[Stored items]
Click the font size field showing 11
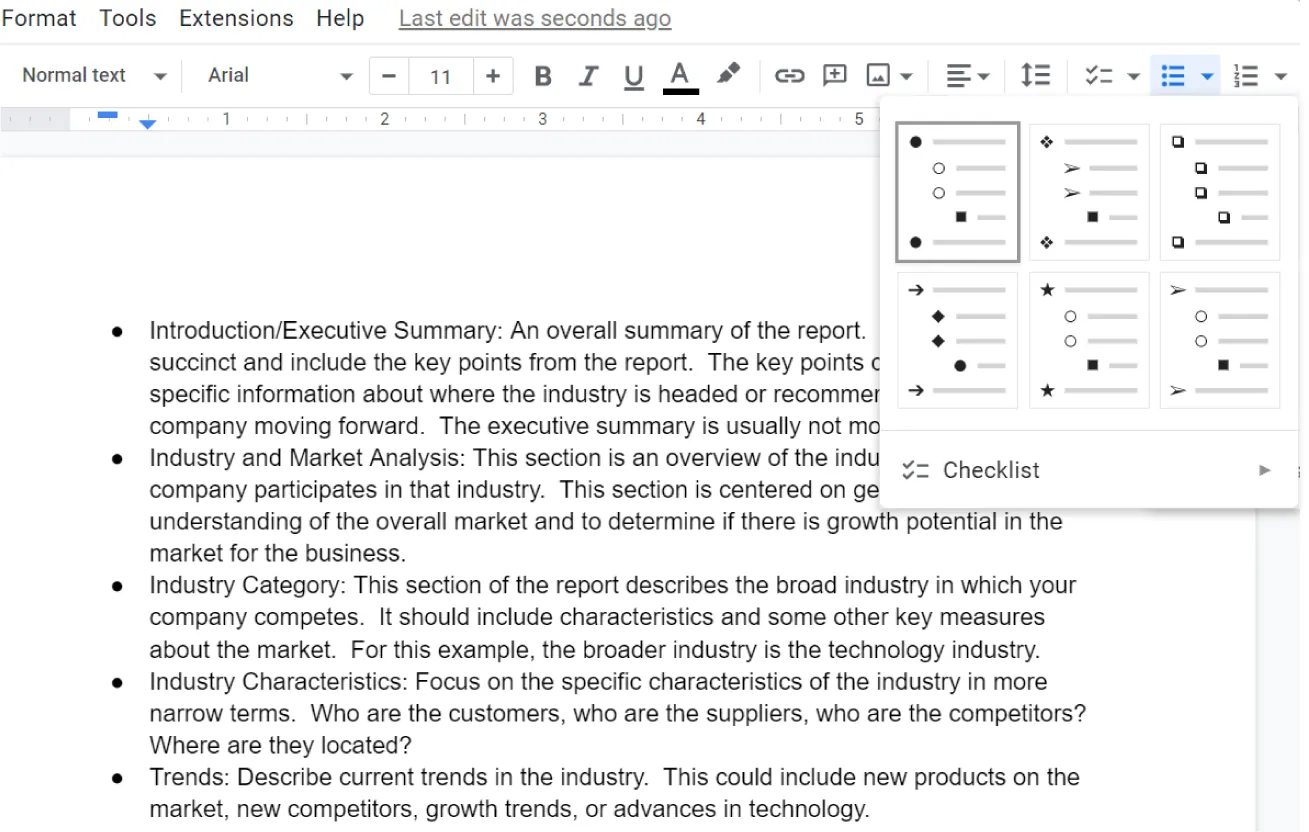Screen dimensions: 1309x832 click(441, 76)
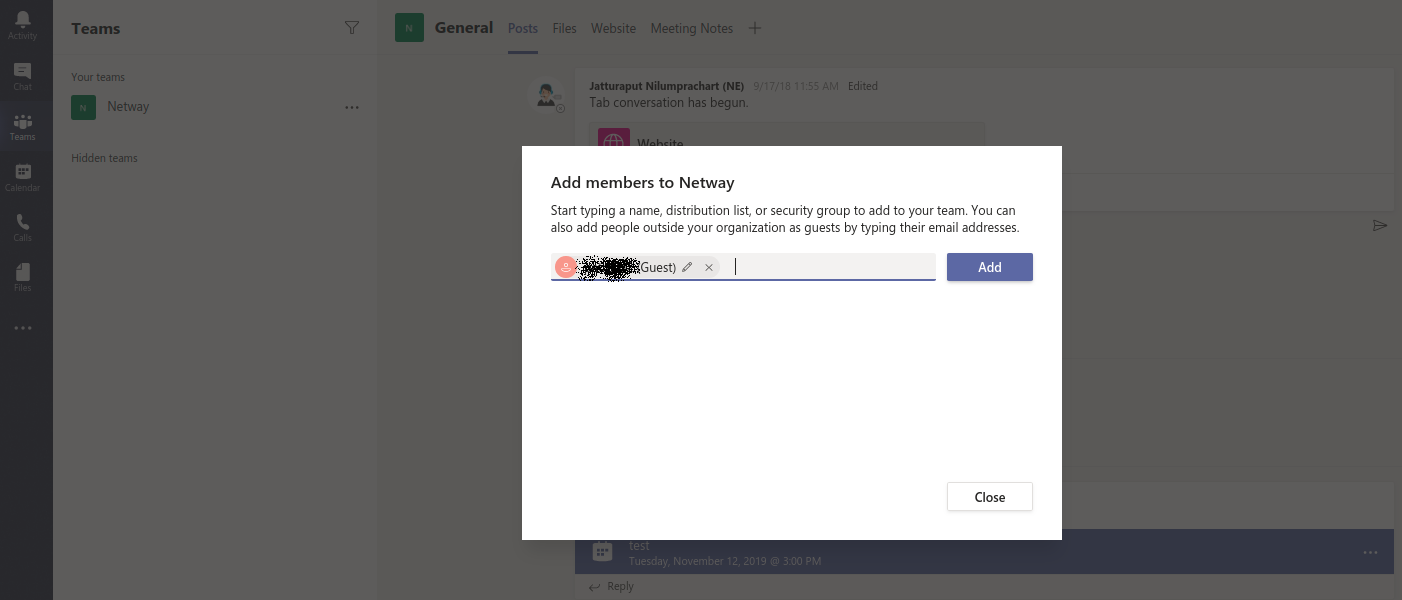
Task: Click the Add button in the dialog
Action: [x=989, y=267]
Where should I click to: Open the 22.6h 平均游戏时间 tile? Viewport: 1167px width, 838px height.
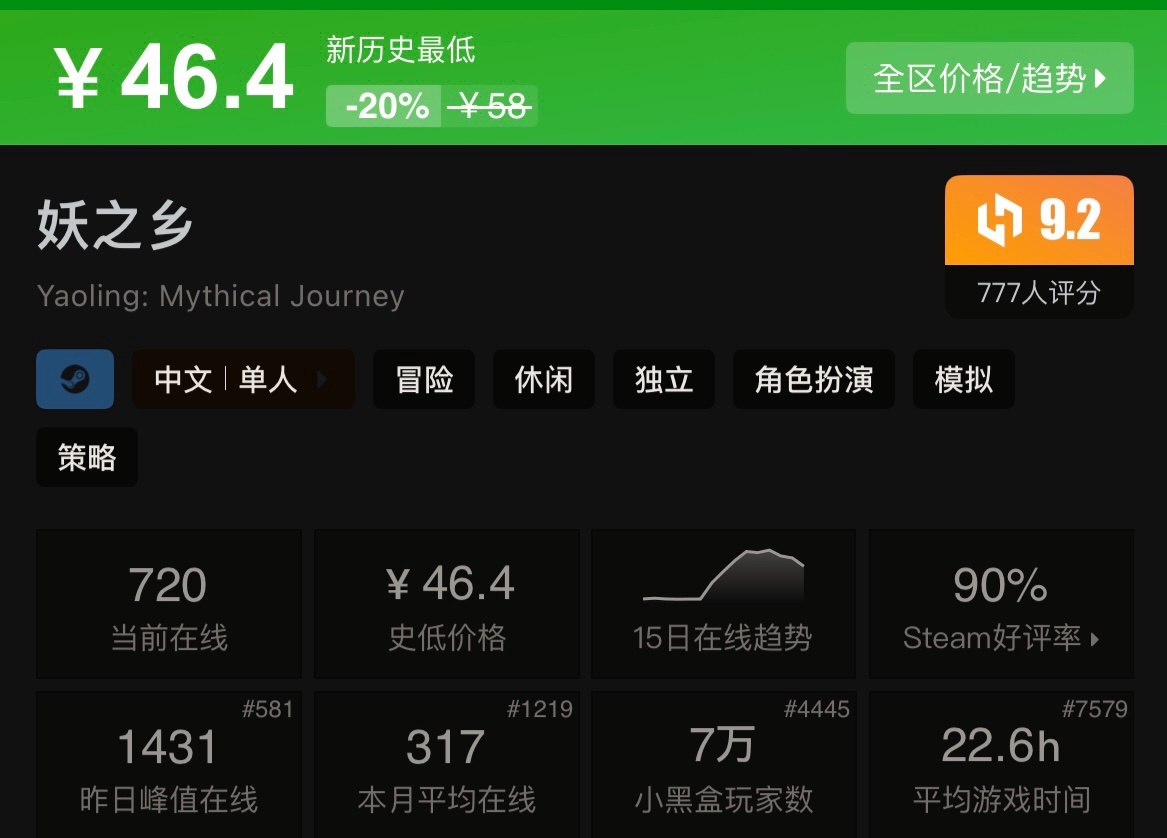point(1001,764)
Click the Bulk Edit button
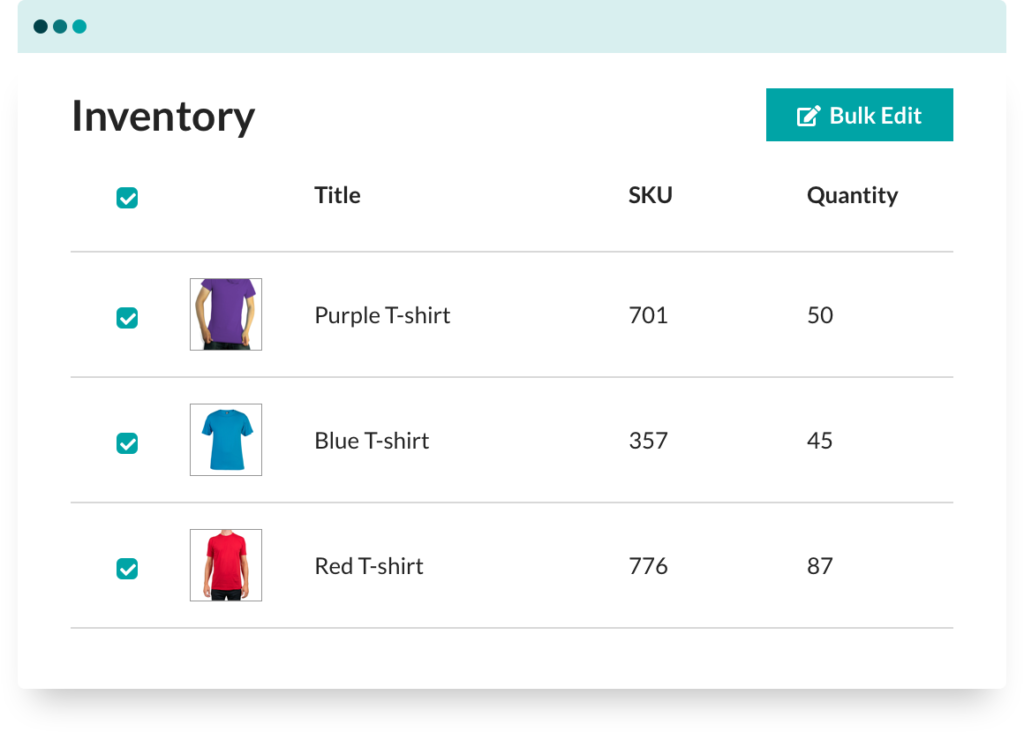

*Task directions*: Leave out the pictures and transcribe the entries above exactly.

*Solved problem*:
Click the font size field showing 11
Screen dimensions: 1309x832 click(441, 76)
Task: Click the Add button in the dialog
Action: [x=989, y=267]
Where should I click to: Open the 22.6h 平均游戏时间 tile? Viewport: 1167px width, 838px height.
point(1001,764)
Click the Bulk Edit button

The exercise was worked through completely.